───── Document text
Zelimkhan Huseynov Зелимхан Гусейнов

Personal information
- Full name: Zelimkhan Tezhdeivich Huseynov
- National team: Azerbaijan
- Born: July 13, 1981 (age 45) Khasavyurt, Dagestan ASSR, RSFSR, USSR
- Height: 174 cm (5 ft 9 in)
- Weight: 60 kg (132 lb)

Sport
- Country: Russia Azerbaijan
- Sport: Wrestling
- Event: Freestyle
- Club: Shamil Umakhanov WC (им. Шамиля Умаханова)

Medal record
Men's Freestyle wrestling
Representing Azerbaijan
World Championships
| Silver medal – second place | 2009 Herning | 60 kg |
| Bronze medal – third place | 2010 Moscow | 60 kg |
World Cup
| Gold medal – first place | 2011 Makhachkala | 60 kg |
| Gold medal – first place | 2009 Tehran | 60 kg |
| Bronze medal – third place | 2010 Moscow | 60 kg |
European Championships
| Gold medal – first place | 2009 Vilnius | 60 kg |
Golden Grand Prix Ivan Yarygin
| Bronze medal – third place | 2009 Krasnoyarsk | 60 kg |
Representing Russia
Russian Championships
| Gold medal – first place | 1999 Krasnoyarsk | 58 kg |
| Silver medal – second place | 2000 St.Petersburg | 58 kg |
Junior World Championships
| Bronze medal – third place | 2001 Tashkent | 60 kg |

= Zelimkhan Huseynov =

Azerbaijani wrestler

Zelimkhan Tezhdeivich Huseynov (Zəlimxan Hüseynov; Зелимхан Гусейнов; born July 13, 1981, in Dagestan) is a retired Russian and Azerbaijani freestyle wrestler of Chechen heritage who represented Azerbaijan in the Men's freestyle 60 kg at the 2008 Summer Olympics. In the 1/16 final he was beaten by Mavlet Batirov of Russia. After over two wins in the repechage rounds, he lost the bronze medal wrestling match to Iranian Morad Mohammadi.
──────────
_Exercise directions_:
In the profile of Zelimkhan Huseynov, who beat him in the bronze medal match at the 2008 Summer Olympics?
───── Record excerpts
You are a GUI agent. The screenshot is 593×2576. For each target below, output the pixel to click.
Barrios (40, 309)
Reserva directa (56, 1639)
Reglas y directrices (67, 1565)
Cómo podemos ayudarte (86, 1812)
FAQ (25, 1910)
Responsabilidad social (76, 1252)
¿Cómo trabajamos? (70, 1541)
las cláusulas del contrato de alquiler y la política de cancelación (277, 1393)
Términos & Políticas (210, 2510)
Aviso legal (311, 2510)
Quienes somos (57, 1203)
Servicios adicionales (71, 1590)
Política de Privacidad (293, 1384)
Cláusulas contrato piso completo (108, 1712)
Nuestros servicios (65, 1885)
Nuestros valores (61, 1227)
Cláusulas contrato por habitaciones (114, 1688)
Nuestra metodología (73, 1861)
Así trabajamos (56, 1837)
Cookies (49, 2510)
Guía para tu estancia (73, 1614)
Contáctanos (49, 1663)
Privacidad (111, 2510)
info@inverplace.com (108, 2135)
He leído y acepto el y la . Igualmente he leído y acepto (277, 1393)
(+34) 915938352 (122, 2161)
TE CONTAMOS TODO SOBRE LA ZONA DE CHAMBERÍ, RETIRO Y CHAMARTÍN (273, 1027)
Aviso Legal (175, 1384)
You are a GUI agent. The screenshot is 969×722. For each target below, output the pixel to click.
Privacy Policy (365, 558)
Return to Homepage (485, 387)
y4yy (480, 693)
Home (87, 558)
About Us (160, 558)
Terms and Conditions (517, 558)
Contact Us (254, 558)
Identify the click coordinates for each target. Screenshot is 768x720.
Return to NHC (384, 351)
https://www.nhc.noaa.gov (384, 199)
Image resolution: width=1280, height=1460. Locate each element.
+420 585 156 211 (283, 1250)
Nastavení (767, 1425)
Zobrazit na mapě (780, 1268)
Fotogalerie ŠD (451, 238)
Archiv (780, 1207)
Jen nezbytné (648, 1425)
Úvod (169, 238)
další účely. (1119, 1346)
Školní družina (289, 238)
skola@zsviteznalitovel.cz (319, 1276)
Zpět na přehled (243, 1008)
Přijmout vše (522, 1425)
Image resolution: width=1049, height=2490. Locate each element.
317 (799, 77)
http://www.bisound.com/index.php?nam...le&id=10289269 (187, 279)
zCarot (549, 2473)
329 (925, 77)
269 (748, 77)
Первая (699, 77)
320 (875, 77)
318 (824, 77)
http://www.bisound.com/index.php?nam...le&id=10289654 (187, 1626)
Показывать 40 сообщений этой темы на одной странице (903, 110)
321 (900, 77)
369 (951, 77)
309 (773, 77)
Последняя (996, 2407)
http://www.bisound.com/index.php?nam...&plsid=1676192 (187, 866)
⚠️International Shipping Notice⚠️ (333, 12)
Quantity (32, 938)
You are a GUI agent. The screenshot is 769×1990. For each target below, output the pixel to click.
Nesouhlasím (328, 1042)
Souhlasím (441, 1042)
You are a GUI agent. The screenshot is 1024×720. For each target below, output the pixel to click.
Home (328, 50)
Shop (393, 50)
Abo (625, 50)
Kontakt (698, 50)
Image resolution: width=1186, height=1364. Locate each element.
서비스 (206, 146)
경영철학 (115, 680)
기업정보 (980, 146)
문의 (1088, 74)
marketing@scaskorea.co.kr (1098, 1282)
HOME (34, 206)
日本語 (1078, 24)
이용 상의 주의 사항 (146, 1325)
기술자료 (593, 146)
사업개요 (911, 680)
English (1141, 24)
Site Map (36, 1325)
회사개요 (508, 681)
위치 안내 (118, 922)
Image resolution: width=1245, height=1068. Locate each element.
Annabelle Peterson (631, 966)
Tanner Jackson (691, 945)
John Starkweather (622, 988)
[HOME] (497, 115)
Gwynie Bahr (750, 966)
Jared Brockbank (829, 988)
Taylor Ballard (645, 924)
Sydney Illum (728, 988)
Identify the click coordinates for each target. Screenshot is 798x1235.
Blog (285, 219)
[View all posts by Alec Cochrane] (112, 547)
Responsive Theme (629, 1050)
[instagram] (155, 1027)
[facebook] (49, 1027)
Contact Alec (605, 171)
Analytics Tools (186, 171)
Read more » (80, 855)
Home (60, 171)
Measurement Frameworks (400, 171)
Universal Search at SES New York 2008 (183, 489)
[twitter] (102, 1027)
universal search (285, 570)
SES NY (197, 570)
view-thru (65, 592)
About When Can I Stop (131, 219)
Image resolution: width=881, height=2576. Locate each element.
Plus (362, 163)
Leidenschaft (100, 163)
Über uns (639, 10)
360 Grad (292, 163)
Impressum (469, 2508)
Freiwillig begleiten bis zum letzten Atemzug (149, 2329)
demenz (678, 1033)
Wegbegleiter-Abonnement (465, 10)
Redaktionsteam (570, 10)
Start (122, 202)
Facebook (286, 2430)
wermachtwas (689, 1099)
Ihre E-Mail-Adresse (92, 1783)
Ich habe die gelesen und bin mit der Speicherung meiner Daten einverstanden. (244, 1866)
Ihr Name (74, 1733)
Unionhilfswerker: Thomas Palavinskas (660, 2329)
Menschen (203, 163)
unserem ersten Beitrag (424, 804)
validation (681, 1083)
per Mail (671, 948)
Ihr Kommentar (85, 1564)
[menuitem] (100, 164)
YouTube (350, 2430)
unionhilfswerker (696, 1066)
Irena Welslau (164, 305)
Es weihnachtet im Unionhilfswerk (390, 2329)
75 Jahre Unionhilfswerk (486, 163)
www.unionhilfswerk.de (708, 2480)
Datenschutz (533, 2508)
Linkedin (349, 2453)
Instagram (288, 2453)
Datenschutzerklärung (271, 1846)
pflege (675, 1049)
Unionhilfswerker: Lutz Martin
──────────
_Task output_:
Iranian wrestler Morad Mohammadi.